In Guatemala, those with the means can pay private doctors willing to perform clandestine abortions with a relatively high standard of medical care, said Valenzuela. Poor women often feel forced to resort to unsupervised methods that pose a greater risk to their health and lives, such as taking high doses of pharmaceutical drugs whose side effects include miscarriage.

Valenzuela also sees hypocrisy in the government’s defense of the rights of the unborn in light of what she sees as its failure to protect children.

“Once a girl is born, that’s it for rights. Young girls are made to carry to term pregnancies that result from rape and incest,” she said.

Between January and July this year, there were 2,289 pregnancies among Guatemalan girls between the ages of 10 and 14, according to CIPRODENI, a non-profit observatory for the rights of children. Between January and September, 73 girls were killed and nearly 3,000 were subject to medical exams for sexual assault, according to the group.

Guatemala’s authorization of Planned Parenthood Global, which has since been retracted, did not come out of nowhere. The decree was published Monday but is dated October 7, and an office representing Guatemala’s legal interests signed off on it before that.

The October 7 date did not go unnoticed. Government critics have been speculating that the sudden uproar was to divert attention from recent government corruption scandals as well as protests alleging government misuse of public funds destined to manage the coronavirus pandemic.

“It is a smokescreen,” said Valenzuela. “They made it public to change the subject.”

Many women’s and feminist groups in Guatemala are openly pro-choice, fully supporting legal abortion. But there is so little support for legalization that they focus their campaigns on other key legal exceptions.

Sandra Morán did just that during her term in congress. A longtime feminist activist and the first openly gay lawmaker in Guatemalan history, she spearheaded a bill proposal that would have, among other things, permitted abortion as an option for girls under the age of 14 pregnant as a result of rape and incest. The proposed bill was nixed before it even made it to the floor.

“We are a country with a very religious base,” Morán told VICE News. “’No to abortion’ is like dogma.”

Predominant Catholic, Guatemala has always been extremely socially conservative. But the fervent anti-abortion movement here has been bolstered by U.S. support for pentecostal and other evangelical churches, particularly under a military dictatorship in the 1980s, said Morán.

As part of its counterinsurgency efforts in Central America during the Cold War, the U.S. funded and exported non-Catholic Christian churches in the region to counter the growing popularity of Catholic liberation theology that focused on social justice and human rights, sometimes with ties to revolutionary guerrilla movements.

“The other big push has been in the past decade,” said Morán.

The global involvement of conservative U.S. Christian groups funding campaigns against abortion, marriage equality and transgender rights is well documented, including in a new global investigation published last week by Open Democracy.

There is little chance Guatemala will pass laws to legalize abortion, recognize marriage equality or enact transgender rights anytime soon, said Morán.
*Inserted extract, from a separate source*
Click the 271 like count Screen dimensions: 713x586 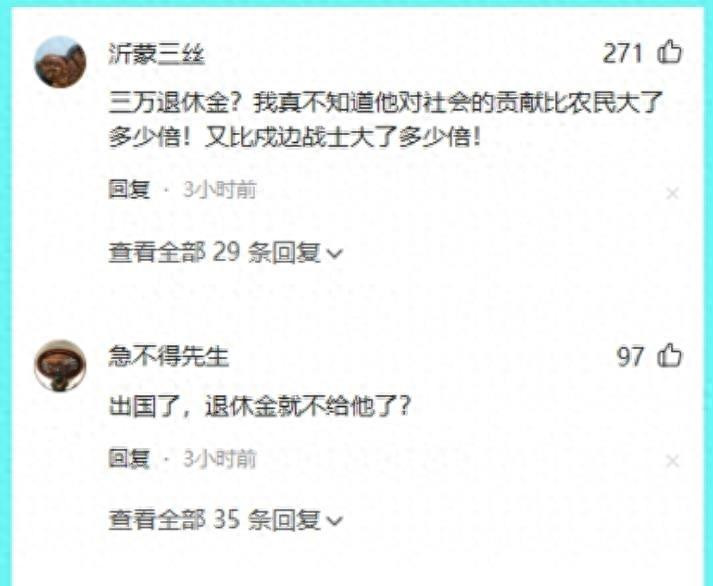[x=623, y=53]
But she does have hope in shifting views she sees among younger generations, particularly when it comes to the right to science-based sex education in schools.

“I think there is more progress among youth,” she said. “There is more openness.”
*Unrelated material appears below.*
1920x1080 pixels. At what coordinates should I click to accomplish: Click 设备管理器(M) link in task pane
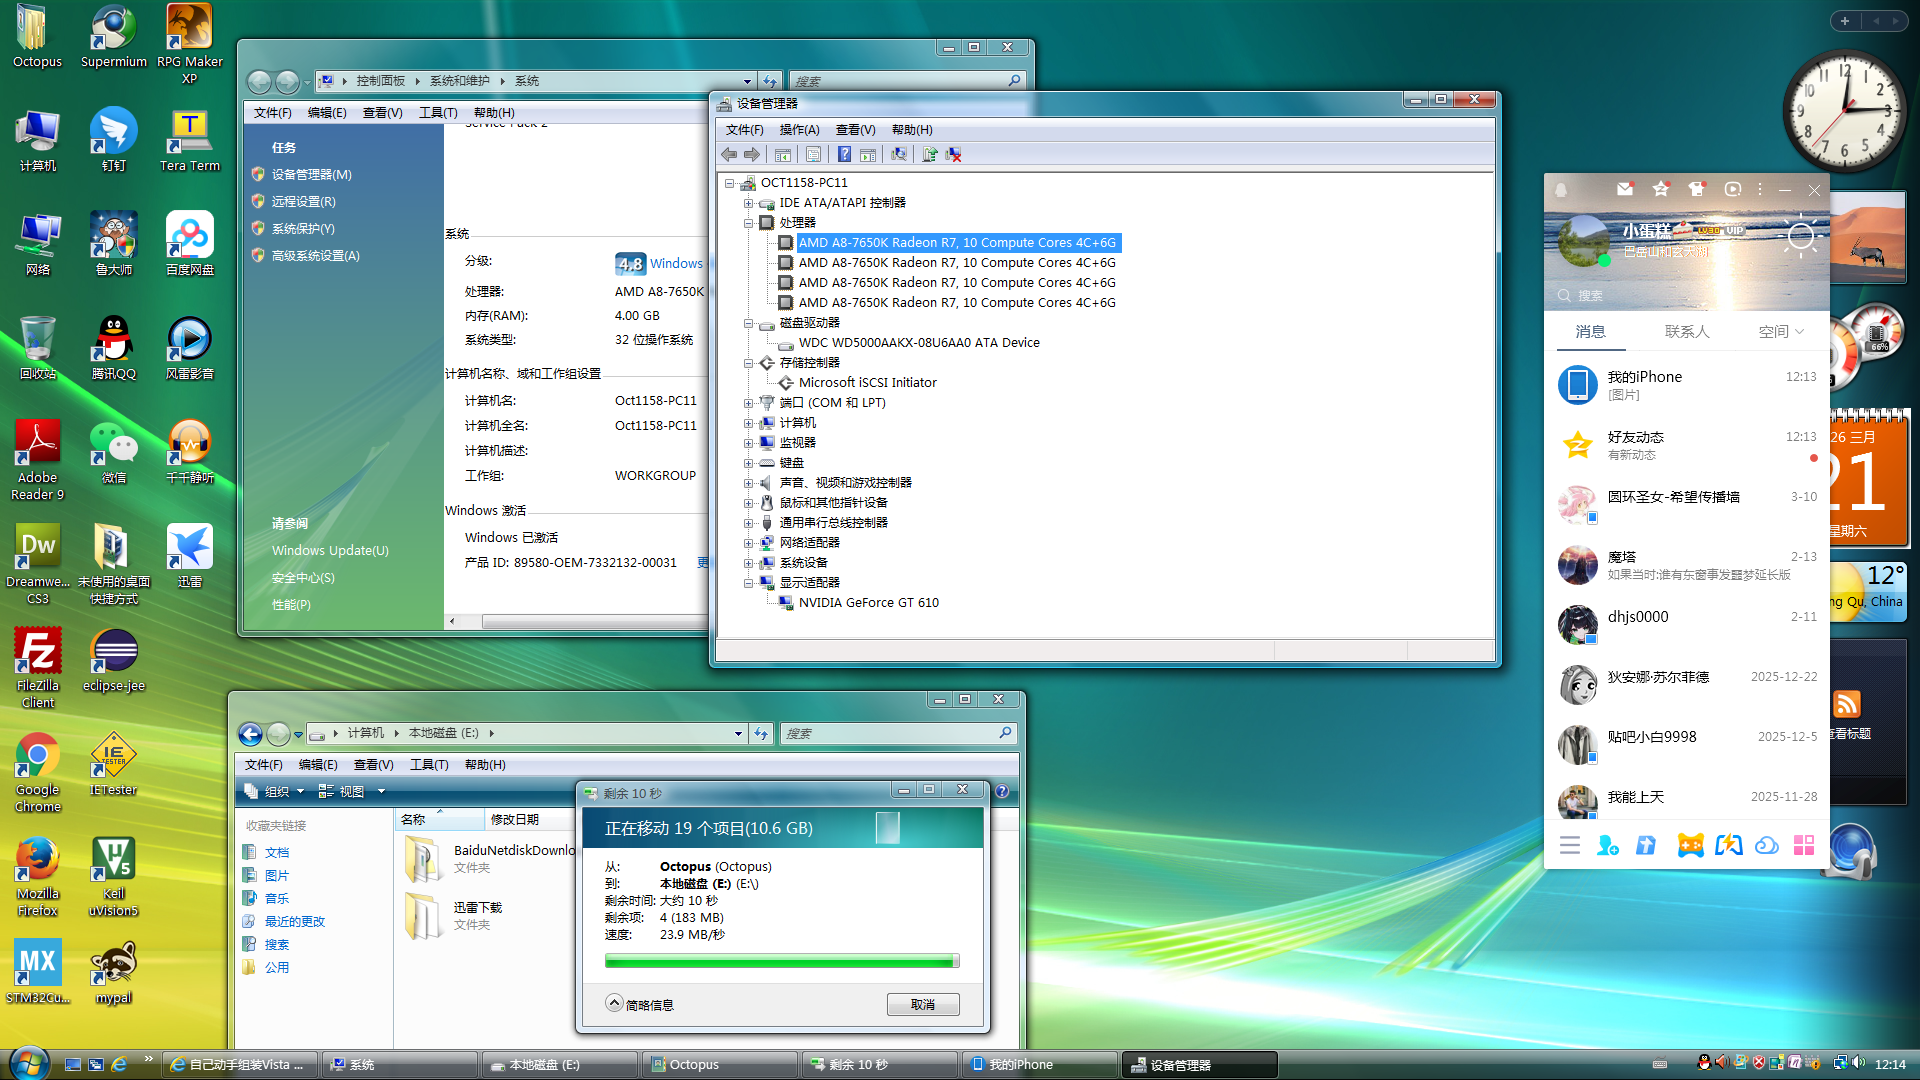(x=311, y=174)
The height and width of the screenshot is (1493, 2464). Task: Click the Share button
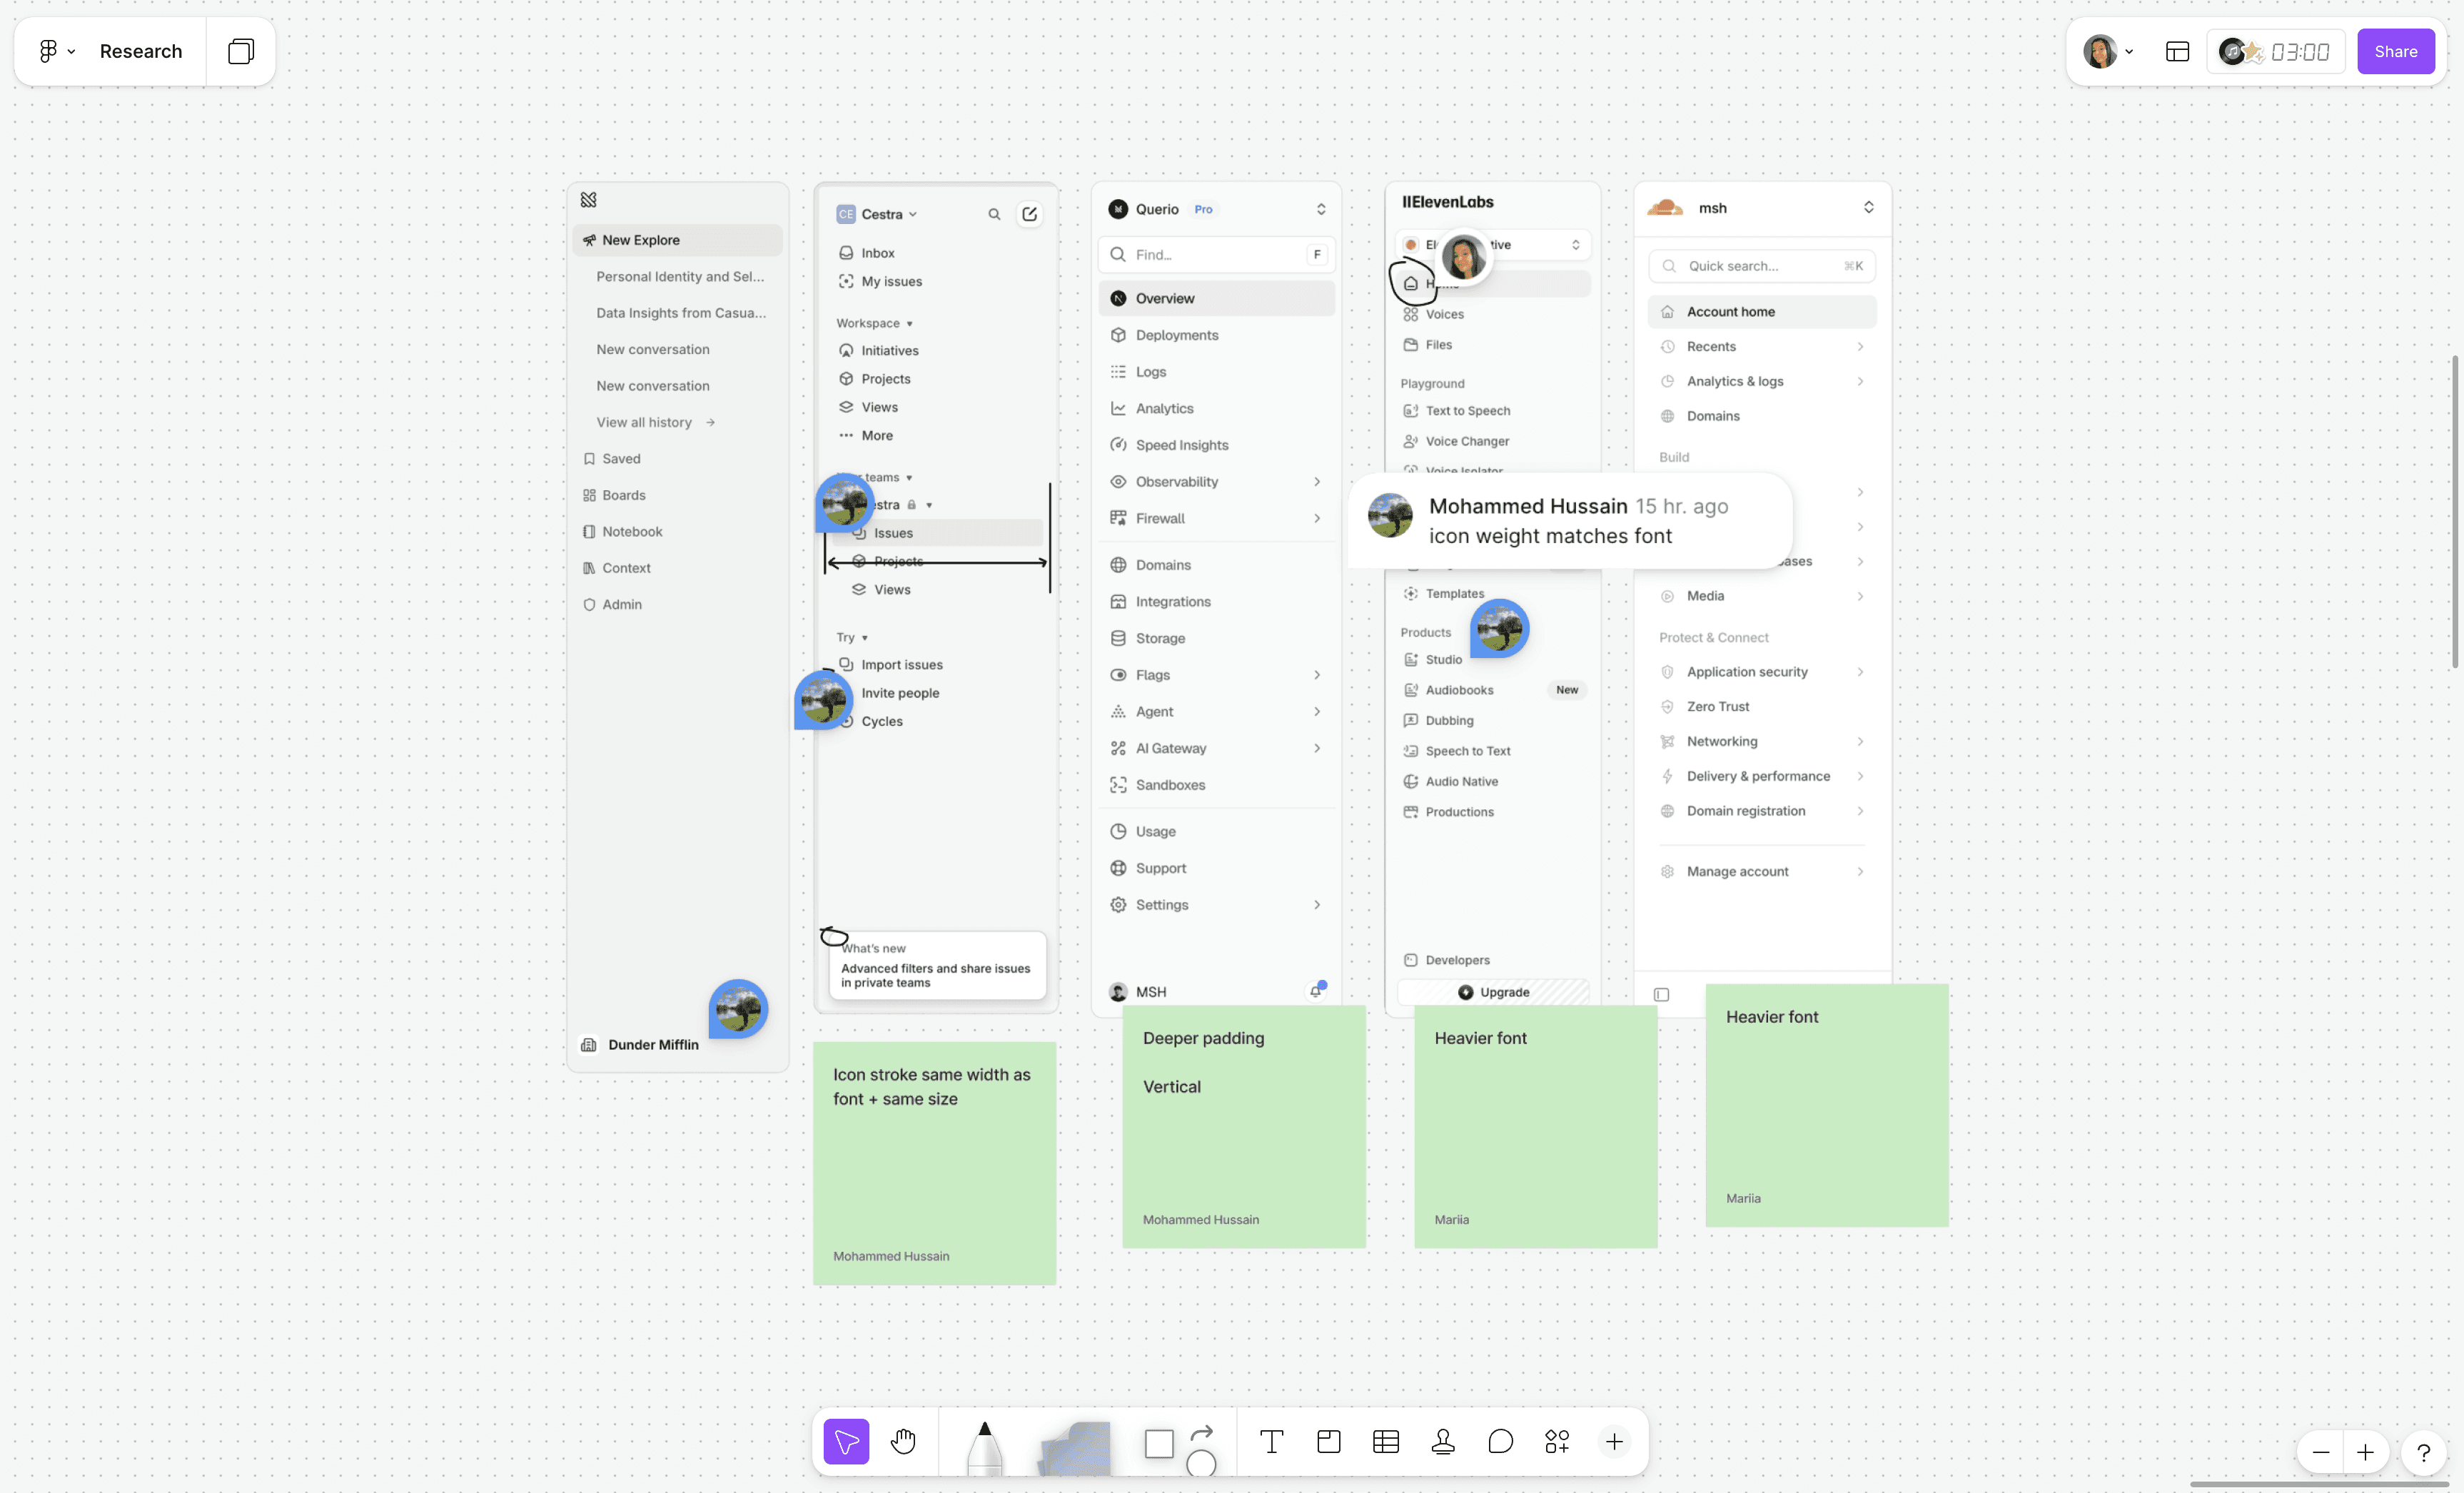(2395, 52)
Morán sees the repeal of Planned Parenthood Global’s authorization to exist as a legally registered Guatemalan NGO as a dangerous precedent in a country with an already fragile democracy and rule of law.

The repeal does not affect the ability of Planned Parenthood Global, as a U.S-based non-profit, to continue providing support to local Guatemalan groups. But Morán is worried the move signals a willingness to revoke the legal status of Guatemalan organizations that work on political and social issues not in alignment with the government’s interests.

“They are opening the door to shutting down other organizations they do not agree with.”